IX - Something weird
XIII - etc
So far, my treetop grammar is:
rule text
roman_numeral separator text newline
end
rule roman_numeral
&. ('MMM' / 'MM' / 'M')? (('C' [DM]) /
('D'? ('CCC' / 'CC' / 'C')?))? (('X' [LC]) /
('L'? ('XXX' / 'XX' / 'X')?))? (('I' [VX]) /
('V'? ('III' / 'II' / 'I')?))?
end
rule separator
[\s] "-" [\s]
end
rule text
(!"\n" .)*
end
rule newline
["\n"]
end
However, the corresponding parser is unable to parse the text.

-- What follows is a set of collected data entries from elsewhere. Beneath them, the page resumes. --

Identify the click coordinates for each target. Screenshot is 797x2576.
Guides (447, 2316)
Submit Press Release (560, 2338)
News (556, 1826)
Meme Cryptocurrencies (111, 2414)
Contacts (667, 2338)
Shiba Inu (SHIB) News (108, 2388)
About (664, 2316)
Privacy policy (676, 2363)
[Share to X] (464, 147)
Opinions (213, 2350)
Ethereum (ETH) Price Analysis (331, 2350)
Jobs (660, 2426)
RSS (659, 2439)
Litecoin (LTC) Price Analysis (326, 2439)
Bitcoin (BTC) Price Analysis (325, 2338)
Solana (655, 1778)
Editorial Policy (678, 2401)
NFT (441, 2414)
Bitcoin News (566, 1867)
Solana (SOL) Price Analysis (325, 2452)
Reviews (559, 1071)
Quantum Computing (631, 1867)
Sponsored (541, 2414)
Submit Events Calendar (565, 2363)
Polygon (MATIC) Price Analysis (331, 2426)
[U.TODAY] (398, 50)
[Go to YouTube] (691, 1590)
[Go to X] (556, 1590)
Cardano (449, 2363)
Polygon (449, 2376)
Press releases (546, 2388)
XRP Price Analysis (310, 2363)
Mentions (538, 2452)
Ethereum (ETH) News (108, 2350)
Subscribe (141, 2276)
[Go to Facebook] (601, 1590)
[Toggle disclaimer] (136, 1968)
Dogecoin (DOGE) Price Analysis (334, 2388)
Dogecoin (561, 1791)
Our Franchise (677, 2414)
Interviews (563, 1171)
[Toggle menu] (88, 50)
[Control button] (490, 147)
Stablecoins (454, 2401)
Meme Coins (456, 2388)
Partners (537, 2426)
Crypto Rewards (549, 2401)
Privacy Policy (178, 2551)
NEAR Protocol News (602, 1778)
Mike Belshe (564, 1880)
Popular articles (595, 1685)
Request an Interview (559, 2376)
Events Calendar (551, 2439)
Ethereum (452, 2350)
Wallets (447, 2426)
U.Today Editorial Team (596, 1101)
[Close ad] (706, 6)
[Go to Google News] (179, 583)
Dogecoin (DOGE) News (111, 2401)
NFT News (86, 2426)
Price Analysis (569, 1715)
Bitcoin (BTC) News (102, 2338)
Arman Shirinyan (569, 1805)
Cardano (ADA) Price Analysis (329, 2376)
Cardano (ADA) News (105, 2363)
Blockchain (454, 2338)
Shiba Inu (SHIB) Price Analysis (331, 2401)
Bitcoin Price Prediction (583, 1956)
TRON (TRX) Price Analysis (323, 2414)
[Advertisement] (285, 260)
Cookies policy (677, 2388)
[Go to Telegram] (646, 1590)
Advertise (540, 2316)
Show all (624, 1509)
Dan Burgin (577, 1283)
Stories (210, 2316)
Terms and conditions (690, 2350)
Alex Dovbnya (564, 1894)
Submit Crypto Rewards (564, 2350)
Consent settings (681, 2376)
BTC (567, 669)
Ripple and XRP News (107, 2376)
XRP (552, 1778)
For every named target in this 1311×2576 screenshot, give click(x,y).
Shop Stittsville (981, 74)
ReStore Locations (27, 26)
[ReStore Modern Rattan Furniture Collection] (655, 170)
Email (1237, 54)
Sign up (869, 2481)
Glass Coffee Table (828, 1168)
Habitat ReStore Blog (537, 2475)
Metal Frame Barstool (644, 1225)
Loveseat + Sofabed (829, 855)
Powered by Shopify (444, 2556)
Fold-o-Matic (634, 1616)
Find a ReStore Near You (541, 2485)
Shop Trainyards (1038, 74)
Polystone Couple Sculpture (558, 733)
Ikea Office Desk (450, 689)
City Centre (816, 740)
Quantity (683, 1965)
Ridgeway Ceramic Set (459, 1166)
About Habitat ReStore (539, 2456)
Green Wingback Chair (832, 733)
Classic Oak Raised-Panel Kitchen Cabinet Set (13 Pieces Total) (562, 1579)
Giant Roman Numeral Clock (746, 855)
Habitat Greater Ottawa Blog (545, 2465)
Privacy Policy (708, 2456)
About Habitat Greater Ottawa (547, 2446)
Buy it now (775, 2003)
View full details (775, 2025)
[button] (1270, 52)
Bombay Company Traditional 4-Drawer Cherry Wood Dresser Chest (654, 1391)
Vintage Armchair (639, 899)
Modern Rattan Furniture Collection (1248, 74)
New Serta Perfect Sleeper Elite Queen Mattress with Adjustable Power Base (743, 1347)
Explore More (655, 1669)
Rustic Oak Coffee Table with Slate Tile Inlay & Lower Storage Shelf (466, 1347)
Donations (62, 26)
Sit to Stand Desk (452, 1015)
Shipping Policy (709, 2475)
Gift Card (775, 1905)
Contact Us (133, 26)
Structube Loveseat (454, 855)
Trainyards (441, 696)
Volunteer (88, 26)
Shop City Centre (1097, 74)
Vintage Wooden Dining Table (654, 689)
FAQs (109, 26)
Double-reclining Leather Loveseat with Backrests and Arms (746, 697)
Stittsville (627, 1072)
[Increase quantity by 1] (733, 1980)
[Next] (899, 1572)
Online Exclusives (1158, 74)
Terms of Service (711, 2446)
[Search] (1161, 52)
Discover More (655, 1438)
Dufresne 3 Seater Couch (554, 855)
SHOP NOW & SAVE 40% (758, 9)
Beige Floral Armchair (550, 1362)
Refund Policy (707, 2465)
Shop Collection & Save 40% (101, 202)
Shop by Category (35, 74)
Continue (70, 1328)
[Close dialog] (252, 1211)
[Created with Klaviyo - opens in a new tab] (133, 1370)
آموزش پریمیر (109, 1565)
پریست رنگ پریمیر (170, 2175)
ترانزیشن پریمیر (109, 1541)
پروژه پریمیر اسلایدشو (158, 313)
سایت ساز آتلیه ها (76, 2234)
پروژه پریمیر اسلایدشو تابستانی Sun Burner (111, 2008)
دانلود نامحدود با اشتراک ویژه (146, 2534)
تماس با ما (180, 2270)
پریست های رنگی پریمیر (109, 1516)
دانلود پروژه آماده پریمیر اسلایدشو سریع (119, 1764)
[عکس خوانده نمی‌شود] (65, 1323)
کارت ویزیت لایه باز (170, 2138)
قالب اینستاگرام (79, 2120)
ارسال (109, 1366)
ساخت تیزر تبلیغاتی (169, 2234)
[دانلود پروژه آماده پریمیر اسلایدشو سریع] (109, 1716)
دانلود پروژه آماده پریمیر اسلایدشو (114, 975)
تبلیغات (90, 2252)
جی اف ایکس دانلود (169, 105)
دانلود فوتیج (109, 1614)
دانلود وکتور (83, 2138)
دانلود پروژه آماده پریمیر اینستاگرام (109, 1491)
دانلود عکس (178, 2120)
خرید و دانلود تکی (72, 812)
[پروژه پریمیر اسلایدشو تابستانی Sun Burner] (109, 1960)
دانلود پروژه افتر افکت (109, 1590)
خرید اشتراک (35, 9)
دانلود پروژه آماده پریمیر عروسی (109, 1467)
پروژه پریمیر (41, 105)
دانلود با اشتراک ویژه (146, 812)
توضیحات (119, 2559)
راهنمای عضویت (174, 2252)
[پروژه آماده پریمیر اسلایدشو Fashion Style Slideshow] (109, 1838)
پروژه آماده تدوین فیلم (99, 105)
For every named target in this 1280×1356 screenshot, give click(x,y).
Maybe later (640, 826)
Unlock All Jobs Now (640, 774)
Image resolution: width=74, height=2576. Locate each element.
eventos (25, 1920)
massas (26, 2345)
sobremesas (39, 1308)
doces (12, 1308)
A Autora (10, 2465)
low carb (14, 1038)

What is broken?
You accidentally overloaded text
. Rename the first to line
, and then add another rule for lines
.
The quotes around newline also seem unnecessary.
Side tip - you can reuse the newline
rule in your text
rule to keep it DRY.
grammar Roman
rule lines
line*
end
rule line
roman_numeral separator text newline
end
rule roman_numeral
&. ('MMM' / 'MM' / 'M')? (('C' [DM]) /
('D'? ('CCC' / 'CC' / 'C')?))? (('X' [LC]) /
('L'? ('XXX' / 'XX' / 'X')?))? (('I' [VX]) /
('V'? ('III' / 'II' / 'I')?))?
end
rule separator
[\s] "-" [\s]
end
rule text
(!newline .)*
end
rule newline
[\n]
end
end
You can simplify the grammar a little bit by removing the negative lookahead and the single character classes.
rule separator
" - "
end
rule text
[^\n]*
end
The resulting syntax graph becomes much simpler.